-- Given instruction --
Copy the records between the lines holding "Viewport: 460px width, 424px height." and "This screenshot has height=164, width=259.", inclusive, substituting "dialog" for "window" and leaving everything else unchanged.

☆ ☆ ☆ ☆ ☆

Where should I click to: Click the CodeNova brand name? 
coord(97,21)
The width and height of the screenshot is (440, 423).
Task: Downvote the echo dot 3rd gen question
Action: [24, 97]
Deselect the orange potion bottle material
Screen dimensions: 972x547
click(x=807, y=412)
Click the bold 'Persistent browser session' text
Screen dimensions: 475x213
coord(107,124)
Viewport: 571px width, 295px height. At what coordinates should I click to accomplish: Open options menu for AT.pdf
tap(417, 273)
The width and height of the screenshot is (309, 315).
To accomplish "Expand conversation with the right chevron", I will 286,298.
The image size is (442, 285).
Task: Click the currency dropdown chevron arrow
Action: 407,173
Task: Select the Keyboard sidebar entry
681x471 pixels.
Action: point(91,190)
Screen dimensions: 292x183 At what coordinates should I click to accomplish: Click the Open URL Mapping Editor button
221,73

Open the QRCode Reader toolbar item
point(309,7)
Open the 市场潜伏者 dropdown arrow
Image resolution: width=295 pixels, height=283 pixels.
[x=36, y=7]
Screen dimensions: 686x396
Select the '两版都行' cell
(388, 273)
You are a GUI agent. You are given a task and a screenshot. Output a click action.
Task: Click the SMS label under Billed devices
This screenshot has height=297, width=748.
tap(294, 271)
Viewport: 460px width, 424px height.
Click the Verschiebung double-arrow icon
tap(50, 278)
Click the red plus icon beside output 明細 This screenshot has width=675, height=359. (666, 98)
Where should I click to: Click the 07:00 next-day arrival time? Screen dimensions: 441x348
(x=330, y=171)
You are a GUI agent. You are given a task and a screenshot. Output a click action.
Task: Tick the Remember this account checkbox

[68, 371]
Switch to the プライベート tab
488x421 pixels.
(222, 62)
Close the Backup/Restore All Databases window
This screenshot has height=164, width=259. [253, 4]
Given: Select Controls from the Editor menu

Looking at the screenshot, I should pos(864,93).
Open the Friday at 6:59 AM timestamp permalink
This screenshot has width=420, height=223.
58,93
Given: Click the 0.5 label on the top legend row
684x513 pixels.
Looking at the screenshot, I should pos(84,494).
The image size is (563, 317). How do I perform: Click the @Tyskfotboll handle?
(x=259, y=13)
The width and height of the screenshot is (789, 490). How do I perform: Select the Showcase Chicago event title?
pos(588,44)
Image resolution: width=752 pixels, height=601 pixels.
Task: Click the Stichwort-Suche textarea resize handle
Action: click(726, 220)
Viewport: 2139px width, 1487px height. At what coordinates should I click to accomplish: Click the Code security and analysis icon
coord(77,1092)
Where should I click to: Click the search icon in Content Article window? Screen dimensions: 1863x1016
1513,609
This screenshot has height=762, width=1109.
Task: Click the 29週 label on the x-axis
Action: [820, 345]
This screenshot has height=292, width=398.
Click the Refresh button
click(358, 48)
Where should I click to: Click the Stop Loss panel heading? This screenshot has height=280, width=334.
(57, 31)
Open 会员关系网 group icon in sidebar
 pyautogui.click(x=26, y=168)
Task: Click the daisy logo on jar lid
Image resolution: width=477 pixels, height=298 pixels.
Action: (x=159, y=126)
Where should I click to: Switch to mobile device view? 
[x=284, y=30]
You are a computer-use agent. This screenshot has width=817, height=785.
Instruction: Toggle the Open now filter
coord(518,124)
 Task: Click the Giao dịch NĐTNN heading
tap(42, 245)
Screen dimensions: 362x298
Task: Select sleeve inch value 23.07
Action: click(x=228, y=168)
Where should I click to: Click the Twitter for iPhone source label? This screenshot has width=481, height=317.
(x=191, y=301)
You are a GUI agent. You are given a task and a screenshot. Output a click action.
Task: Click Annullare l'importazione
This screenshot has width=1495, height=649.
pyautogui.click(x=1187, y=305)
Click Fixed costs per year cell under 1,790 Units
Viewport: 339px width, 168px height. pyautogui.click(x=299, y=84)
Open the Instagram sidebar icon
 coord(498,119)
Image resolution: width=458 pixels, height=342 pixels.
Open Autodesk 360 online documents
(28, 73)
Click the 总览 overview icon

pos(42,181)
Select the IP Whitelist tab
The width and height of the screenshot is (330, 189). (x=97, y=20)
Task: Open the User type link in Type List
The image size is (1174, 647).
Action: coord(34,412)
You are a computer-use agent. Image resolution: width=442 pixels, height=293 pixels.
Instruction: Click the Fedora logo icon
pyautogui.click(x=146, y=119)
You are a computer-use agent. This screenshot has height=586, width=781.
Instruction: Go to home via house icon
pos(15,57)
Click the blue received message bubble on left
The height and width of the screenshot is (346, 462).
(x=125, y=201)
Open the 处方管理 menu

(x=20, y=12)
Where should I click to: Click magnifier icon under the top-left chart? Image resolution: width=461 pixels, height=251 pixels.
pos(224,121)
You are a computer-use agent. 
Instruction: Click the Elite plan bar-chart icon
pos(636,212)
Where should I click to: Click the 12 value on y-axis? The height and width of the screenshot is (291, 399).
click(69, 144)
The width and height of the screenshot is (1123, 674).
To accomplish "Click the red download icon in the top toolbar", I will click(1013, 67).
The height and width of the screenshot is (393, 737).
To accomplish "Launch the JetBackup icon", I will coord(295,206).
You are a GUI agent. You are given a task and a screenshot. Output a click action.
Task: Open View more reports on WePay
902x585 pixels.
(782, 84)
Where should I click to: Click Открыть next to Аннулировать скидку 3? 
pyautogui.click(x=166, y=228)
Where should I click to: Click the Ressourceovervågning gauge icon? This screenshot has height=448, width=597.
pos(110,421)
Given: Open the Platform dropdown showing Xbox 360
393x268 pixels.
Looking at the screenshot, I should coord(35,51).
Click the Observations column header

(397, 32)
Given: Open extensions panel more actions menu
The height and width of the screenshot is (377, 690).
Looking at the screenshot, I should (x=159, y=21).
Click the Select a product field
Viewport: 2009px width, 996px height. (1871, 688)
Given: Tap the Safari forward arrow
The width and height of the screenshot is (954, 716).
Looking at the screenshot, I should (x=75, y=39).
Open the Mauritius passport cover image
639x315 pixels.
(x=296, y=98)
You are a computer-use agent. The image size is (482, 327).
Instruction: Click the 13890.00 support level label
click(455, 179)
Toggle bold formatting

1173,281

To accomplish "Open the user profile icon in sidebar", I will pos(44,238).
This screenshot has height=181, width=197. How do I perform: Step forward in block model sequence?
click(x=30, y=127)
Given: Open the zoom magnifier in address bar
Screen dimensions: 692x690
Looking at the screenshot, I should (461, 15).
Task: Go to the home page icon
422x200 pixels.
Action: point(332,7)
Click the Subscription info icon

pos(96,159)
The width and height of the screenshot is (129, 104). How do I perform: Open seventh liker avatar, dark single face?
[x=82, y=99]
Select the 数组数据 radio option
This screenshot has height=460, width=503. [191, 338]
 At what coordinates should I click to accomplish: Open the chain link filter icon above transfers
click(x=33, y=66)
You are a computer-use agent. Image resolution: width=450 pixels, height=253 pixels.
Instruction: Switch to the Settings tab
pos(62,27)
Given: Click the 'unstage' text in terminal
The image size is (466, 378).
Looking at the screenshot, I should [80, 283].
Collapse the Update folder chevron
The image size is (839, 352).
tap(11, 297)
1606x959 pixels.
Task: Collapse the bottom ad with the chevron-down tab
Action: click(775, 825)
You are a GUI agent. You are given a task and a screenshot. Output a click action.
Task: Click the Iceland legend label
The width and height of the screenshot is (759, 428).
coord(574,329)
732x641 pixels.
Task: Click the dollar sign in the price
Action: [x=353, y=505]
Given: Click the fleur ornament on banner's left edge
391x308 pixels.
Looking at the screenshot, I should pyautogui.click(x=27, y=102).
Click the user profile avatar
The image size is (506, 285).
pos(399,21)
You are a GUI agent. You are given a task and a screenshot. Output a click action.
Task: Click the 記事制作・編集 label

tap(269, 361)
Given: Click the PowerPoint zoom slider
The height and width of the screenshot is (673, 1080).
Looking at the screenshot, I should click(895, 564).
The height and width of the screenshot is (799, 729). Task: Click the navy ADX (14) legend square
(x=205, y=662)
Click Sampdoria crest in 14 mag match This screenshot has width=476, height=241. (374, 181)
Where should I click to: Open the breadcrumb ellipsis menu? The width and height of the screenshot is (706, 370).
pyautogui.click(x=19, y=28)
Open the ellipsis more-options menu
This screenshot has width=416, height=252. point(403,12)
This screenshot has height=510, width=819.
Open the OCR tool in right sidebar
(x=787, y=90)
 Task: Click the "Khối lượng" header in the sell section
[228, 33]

☆ ☆ ☆ ☆ ☆

-- Answer to this task --
Viewport: 460px width, 424px height.
Click the Verschiebung double-arrow icon
tap(50, 278)
Click the red plus icon beside output 明細 This screenshot has width=675, height=359. (666, 98)
Where should I click to: Click the 07:00 next-day arrival time? Screen dimensions: 441x348
(x=330, y=171)
You are a GUI agent. You are given a task and a screenshot. Output a click action.
Task: Tick the Remember this account checkbox

[68, 371]
Switch to the プライベート tab
488x421 pixels.
(222, 62)
Close the Backup/Restore All Databases dialog
This screenshot has height=164, width=259. [253, 4]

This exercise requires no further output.